Although Yarbrough says he’s proud of the parks and facilities, he said his biggest accomplishment is assembling a team of people. He’s proud of their work ethic and customer service.

“It’s our staff and them ‘getting it’ that provides an important function for the community,” said Yarbrough, who called his staff “passionate.” “We take seriously the fact that people plan their lives and family time around recreating and using our facilities, be it a rec center or little league field. We are part of their lives.”

That’s a different atmosphere than the one he grew up in. He recalls a very short tourist season, a very unpopulated county and not much to do other than playing baseball, fishing or going to the beach.

The son of a nurse and a city of Fort Myers water and sewer superintendent, Yarbrough graduated from Fort Myers High School and then University of Tampa. His degree in criminology took him to state employment in the probation and parole arena. But he tired of the state bureaucracy and ended up working for the Kansas City Royals’ farm team, which played at Terry Park. He met some Lee County staffers and the rest is history.

Besides leading Parks and Recreation, he raised his family in it.

His two sons from his first marriage – Jon and Casey, both in their 30s – have careers as a golf pro and an entrepreneur, respectively. His daughter, Ali, 14, is a freshman at Bishop Verot High School and a well-known youth sailor. His wife of 16 years, Damien Lin, is an avid outdoors woman. His retirement plans include devoting more time to the Estero yard they share and also to attending Ali’s regattas.

Among his favorite places within the parks system are Six Mile Cypress Slough Preserve (“I’m always amazed at the number of people I meet in Lee County who never have been to Six Mile,” he said) as well as Lakes Regional Park and several beach parks, including Bonita Beach, Bowditch Point Regional Park and San Carlos Bay/Bunche Beach Preserve. His newest to the “favorites” list: Caloosahatchee Creeks Preserve, a 1,300-acre Conservation 20/20 property in North Fort Myers that opened earlier this year.

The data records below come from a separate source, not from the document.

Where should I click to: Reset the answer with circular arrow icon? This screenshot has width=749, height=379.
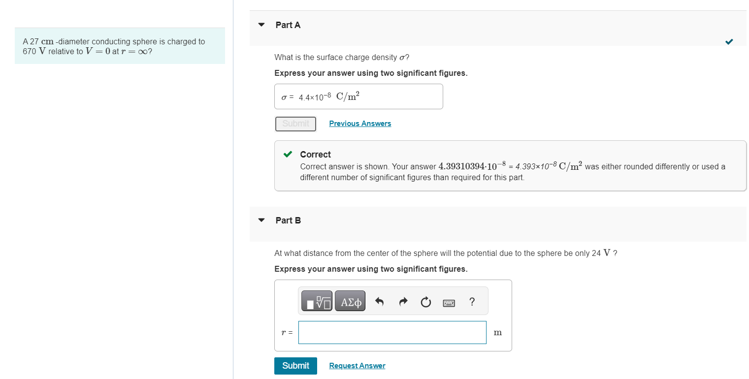point(426,301)
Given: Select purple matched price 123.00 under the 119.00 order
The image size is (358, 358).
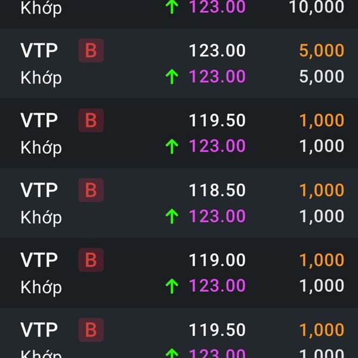Looking at the screenshot, I should (217, 286).
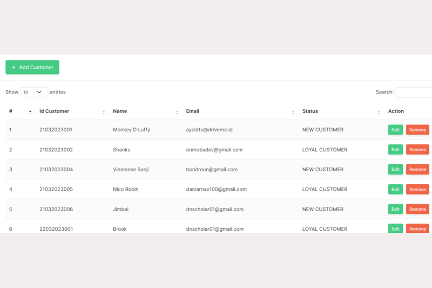Focus the Search input field
The image size is (432, 288).
click(x=414, y=92)
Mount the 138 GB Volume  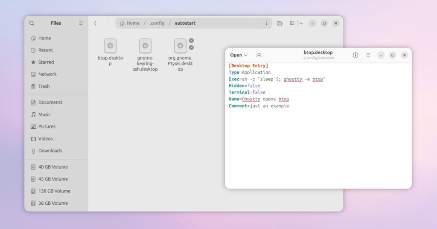(54, 191)
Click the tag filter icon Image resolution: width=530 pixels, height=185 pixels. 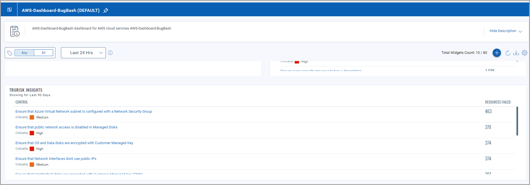[x=10, y=53]
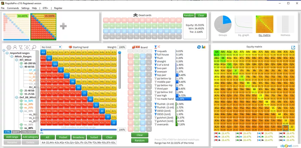Toggle the overcards filter funnel
The image size is (301, 148).
pos(156,124)

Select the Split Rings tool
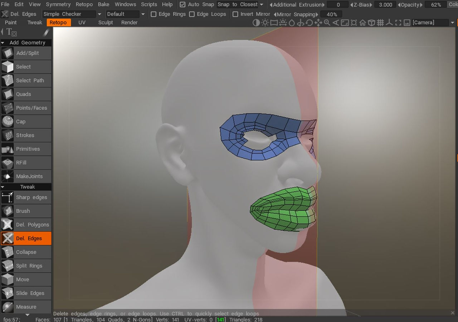pos(26,266)
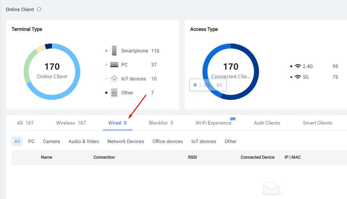Click the refresh icon beside Online Client

pyautogui.click(x=39, y=9)
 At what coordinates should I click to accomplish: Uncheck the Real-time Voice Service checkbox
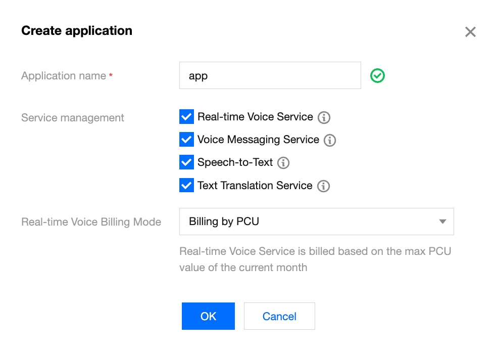186,117
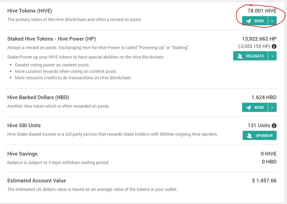Click the person icon on Sponsor button

(249, 135)
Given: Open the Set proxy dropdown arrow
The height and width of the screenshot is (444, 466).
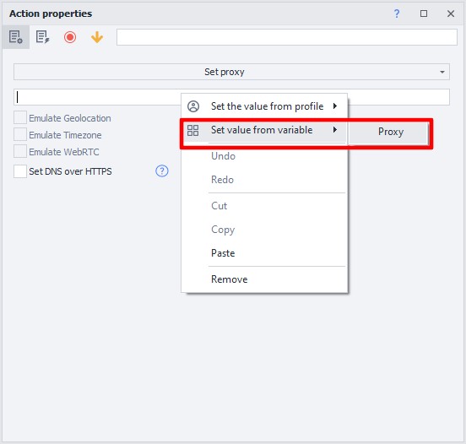Looking at the screenshot, I should click(442, 72).
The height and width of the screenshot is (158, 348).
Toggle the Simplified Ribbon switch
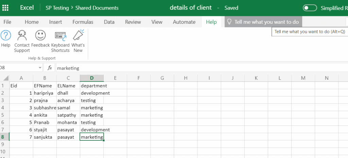[x=310, y=8]
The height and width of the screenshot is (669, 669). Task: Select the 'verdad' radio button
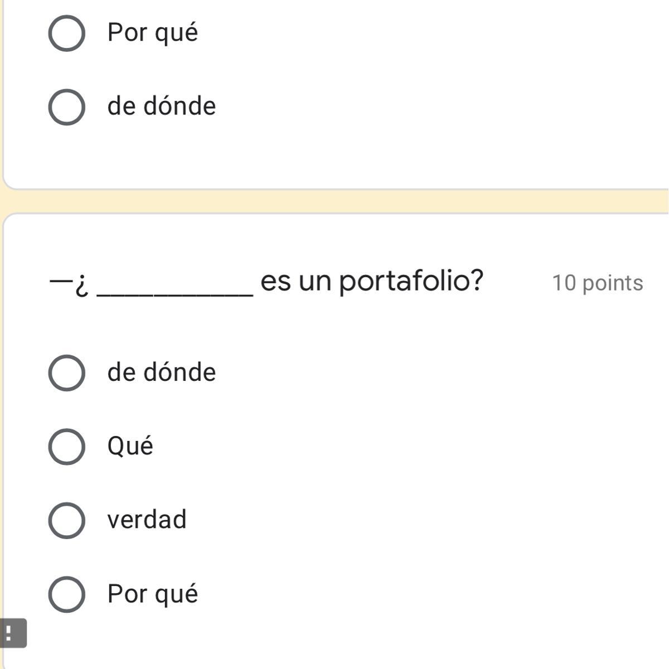67,520
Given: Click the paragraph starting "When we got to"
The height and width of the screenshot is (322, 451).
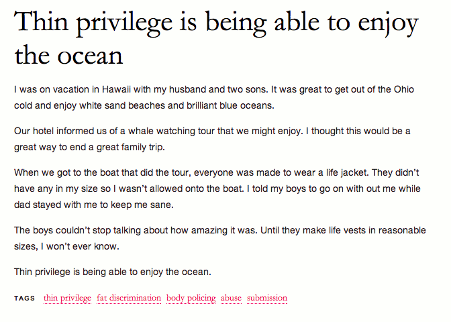Looking at the screenshot, I should [x=217, y=189].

Such preserves were unheard of when he started at the parks department in 1979, when only 30 to 40 people worked there. Back then, he knew everyone’s name and his colleagues felt like family. Even now, despite the department’s larger size, the rec centers, baseball fields and parks are staffed by people he considers close. “Parks and Rec is still like a family,” he said.

Perhaps that will be his legacy. His commitment to those who work for him and theirs to him.

“He’s created a great staff,” said D.J. “Petro” Petruccelli, a citizen member of the Lee County Parks and Recreation Advisory Board since 1985. “I hate to see him leave, but the staff he has trained will be able to carry out the plans he has laid.”